Una señora muy atribulada se desahoga con el cura de su barrio, diciéndole:

“me voy a separar ya, no me aguanto mas a ese tipo”

¿Estas hablando en serio María Cristina? ¿Por que en varias ocasiones te he escuchado lamentarte, con la misma queja y para que te lamentas, si todo sigue igual?

Le respondió el curita en tono abierto y amistoso.

Nooo padrecito es que ya estoy aburrida, ya ni lo puedo ni ver,
lo veo y me da rabia, me indigesto, siento nauseas, no me importa lo que le pase, si se muere que se muera; ya no es problema mío, y mejor si sufre, para que sienta un poco por el dolor por el que yo he pasado.

Dijo María Cristina en un arranque de ira

¿Y por que no te vengas de él, y le haces algo que le duela mucho?

Le dijo el curita

Como así padre? Usted tan espiritual que se dice ser,  dándome esa clase de consejos? Le pregunto sorprendida María Cristina

Bueno…titubeó el curita;  yo soy solo un cura, tampoco es que sea un santo…

¡Que tal María Cristina, si antes de dejarlo lo conquistas y  enamoras ah!

De que habla padrecito, ahora si se me enloqueció, Protesto María Cristina.

Que tal María Cristina, si antes de irte, lo enamoras,  haces todo lo que hiciste cuando lo conquistaste y que dejaste de hacer con el tiempo o tus juicios o pensamientos tormentosos.

Lo atiendes, lo escuchas con apertura, lo admiras, lo respetas como si fuera la persona más importante para ti, te arreglas y te pones bien bonita, y le hablas o lo acompañas a lo que el le gusta…

Y escúchame muy bien…una vez el este enamorado  de nuevo; lo dejas, así el se morirá del dolor, cuando te marches, te extrañará y sufrirá arrepentido de haber sido como fue contigo, le dijo el Cura

Me parece genial la idea, será como darle del mismo caldo, que el me dio, respondió María Cristina entusiasmada, mientras daba la espalda y se retiraba murmurando con entusiasmo, imaginándose como lo iba a hacer, como seria su venganza.

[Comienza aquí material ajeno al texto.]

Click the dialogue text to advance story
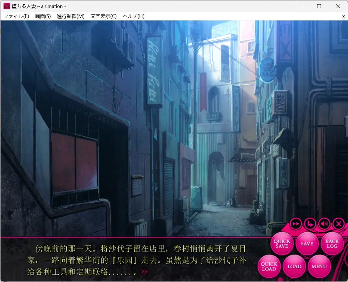The image size is (348, 282). (136, 260)
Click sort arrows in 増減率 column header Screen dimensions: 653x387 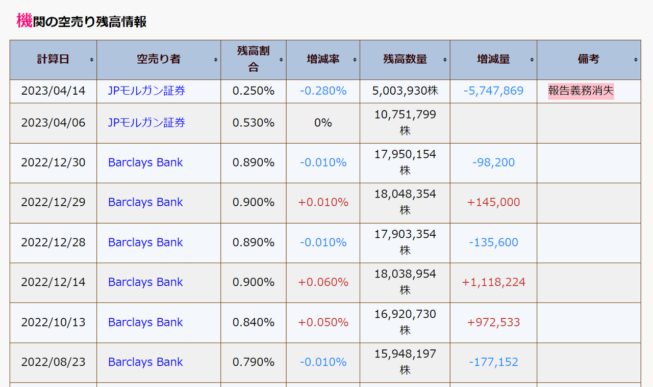355,60
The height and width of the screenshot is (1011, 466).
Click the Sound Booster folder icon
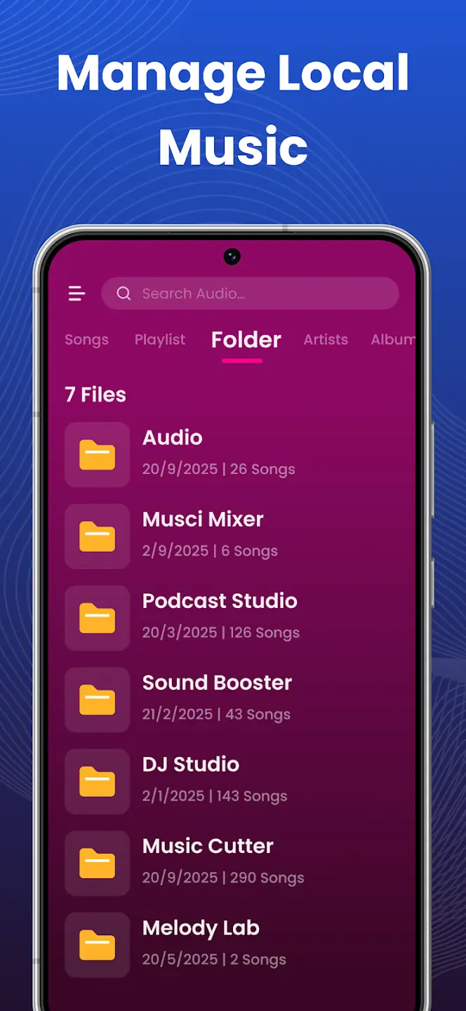pyautogui.click(x=97, y=700)
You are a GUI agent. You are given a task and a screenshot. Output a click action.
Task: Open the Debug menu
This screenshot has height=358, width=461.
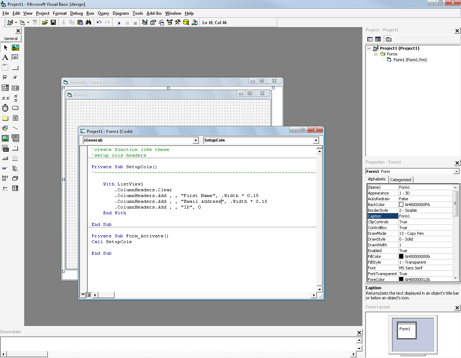coord(76,13)
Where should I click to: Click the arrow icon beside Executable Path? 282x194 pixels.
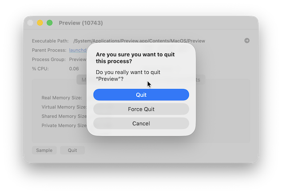click(247, 40)

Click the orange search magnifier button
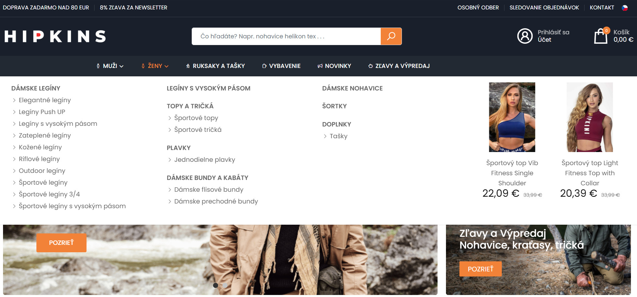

Fue la última vez que el curita vio a María Cristina en mucho tiempo, después supo, que María Cristina se había reconciliado con su esposo y estaban en un largo viaje de su segunda luna de miel.

Moraleja: Es fácil en nuestras relaciones culpar al otro por lo que nosotros estamos haciendo o hemos dejado de hacer, no trates de cambiar al otro
lo que hagas en tu relación no lo hagas por el otro, hazlo por que así tu estarás mas feliz, haz todo con amor y pasión y siempre veras el fruto.